= WORK TO BE COMPLETED =
Take the line containing "Task: Click the SAO000LPRDBD019 name cell" and each line after it through the end of the data below, and return them exactly, minus any pictures.

========================================================================

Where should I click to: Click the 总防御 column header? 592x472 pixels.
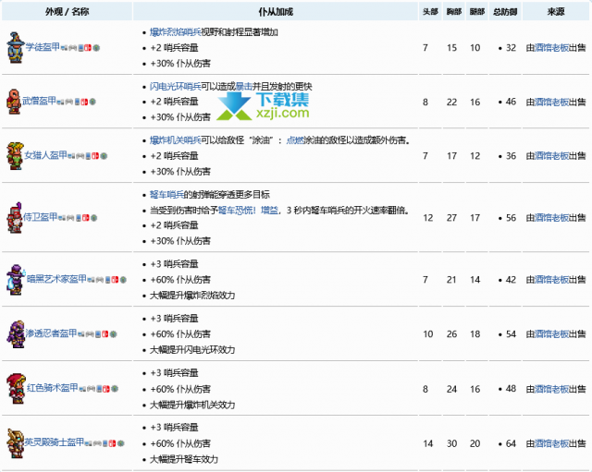pyautogui.click(x=506, y=11)
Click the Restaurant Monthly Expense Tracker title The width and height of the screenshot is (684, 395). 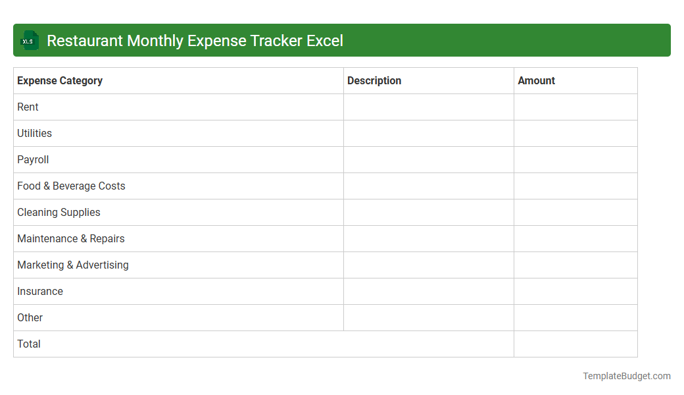click(x=195, y=40)
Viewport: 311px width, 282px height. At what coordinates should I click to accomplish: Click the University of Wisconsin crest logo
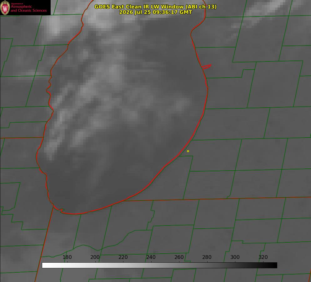point(5,7)
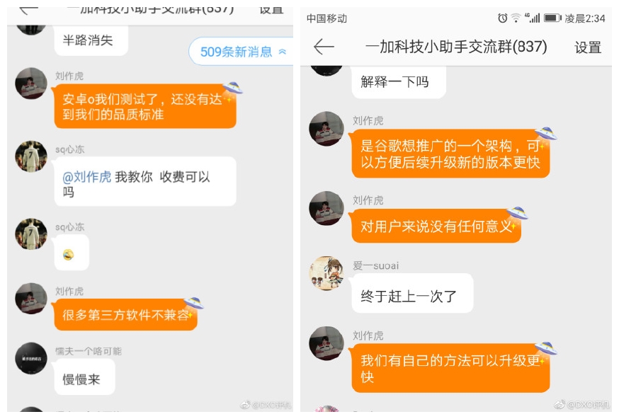Expand the double-chevron on the new messages banner
The image size is (619, 419).
(x=283, y=52)
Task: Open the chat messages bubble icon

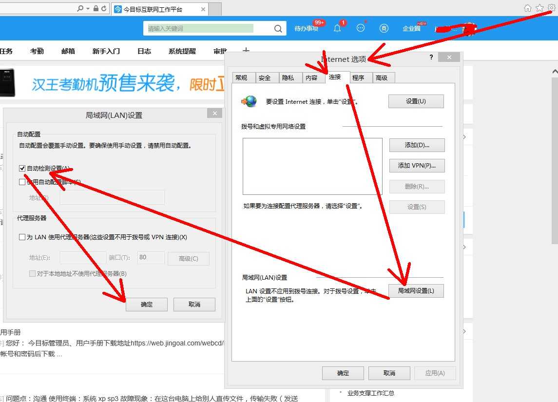Action: [361, 28]
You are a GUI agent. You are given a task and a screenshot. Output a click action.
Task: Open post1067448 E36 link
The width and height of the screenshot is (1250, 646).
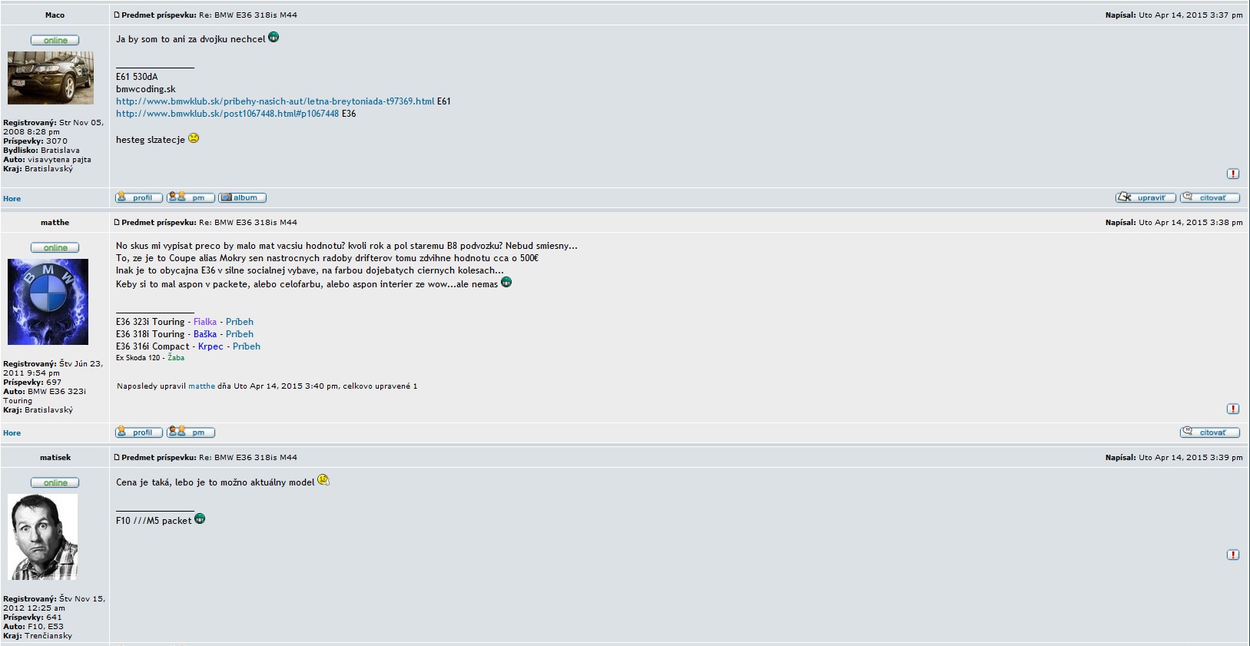[227, 114]
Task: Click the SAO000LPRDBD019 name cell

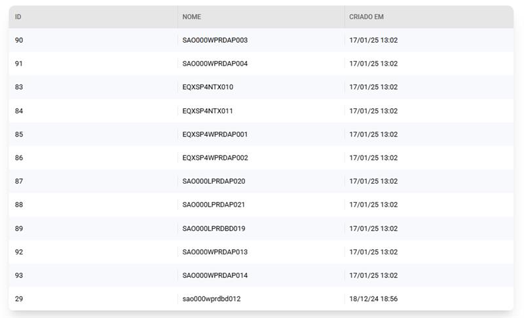Action: (214, 229)
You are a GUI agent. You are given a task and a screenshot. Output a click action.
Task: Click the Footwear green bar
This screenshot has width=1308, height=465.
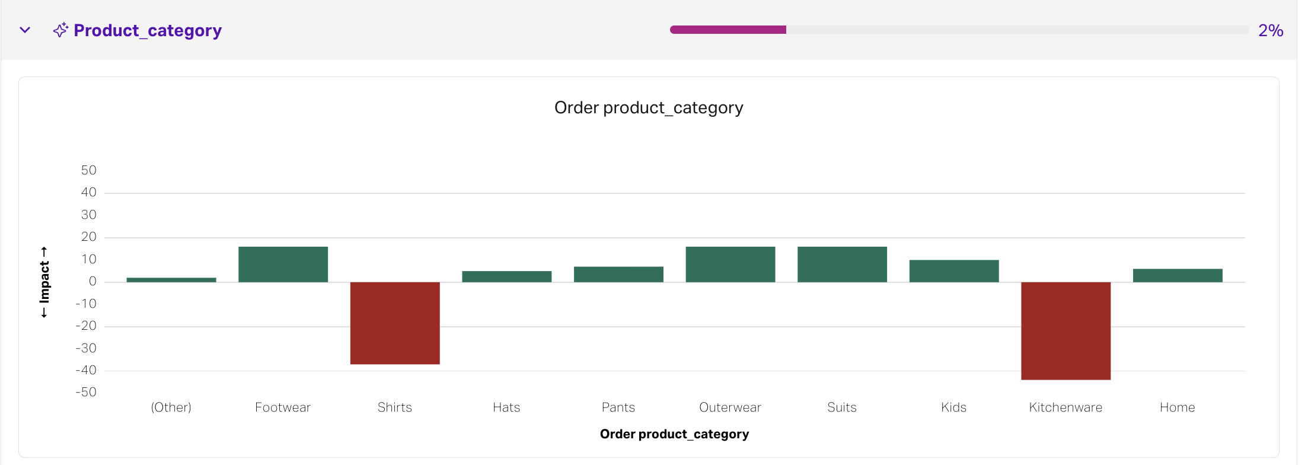(x=283, y=265)
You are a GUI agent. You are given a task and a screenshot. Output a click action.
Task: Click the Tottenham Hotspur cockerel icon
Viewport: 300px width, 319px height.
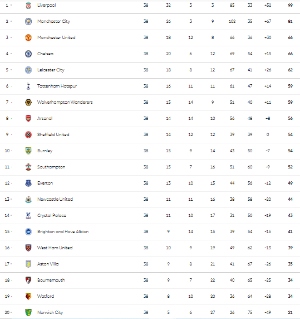point(28,86)
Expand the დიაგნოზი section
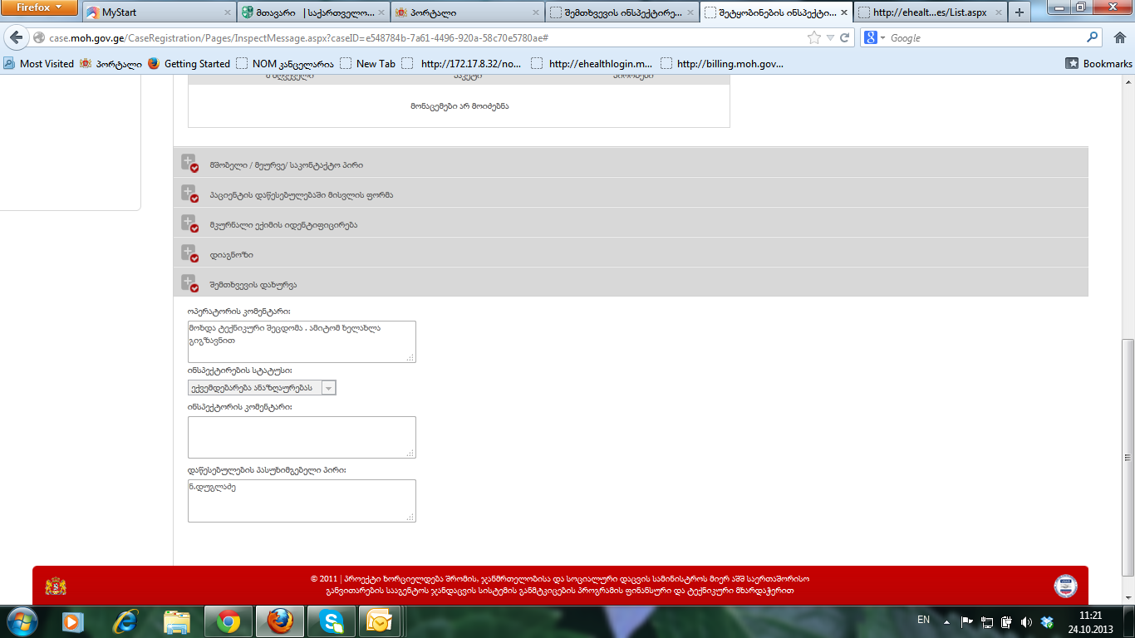 pos(189,253)
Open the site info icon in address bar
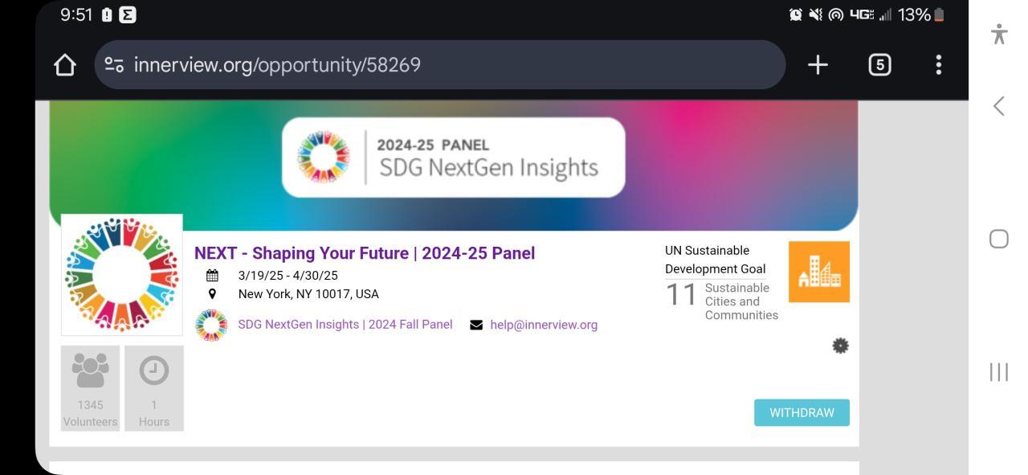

========================================================================

= RESPONSE AREA =
Task: Click the SAO000LPRDBD019 name cell

Action: (214, 229)
You are a GUI agent. You are given a task and a screenshot. Output a click action.
Task: Click the Footwear green bar
This screenshot has width=1308, height=465.
(x=283, y=265)
You are a GUI agent. You are given a task and a screenshot. Output a click action.
Task: Click the Tottenham Hotspur cockerel icon
Viewport: 300px width, 319px height.
point(28,86)
Expand the დიაგნოზი section
 pos(189,253)
Open the site info icon in address bar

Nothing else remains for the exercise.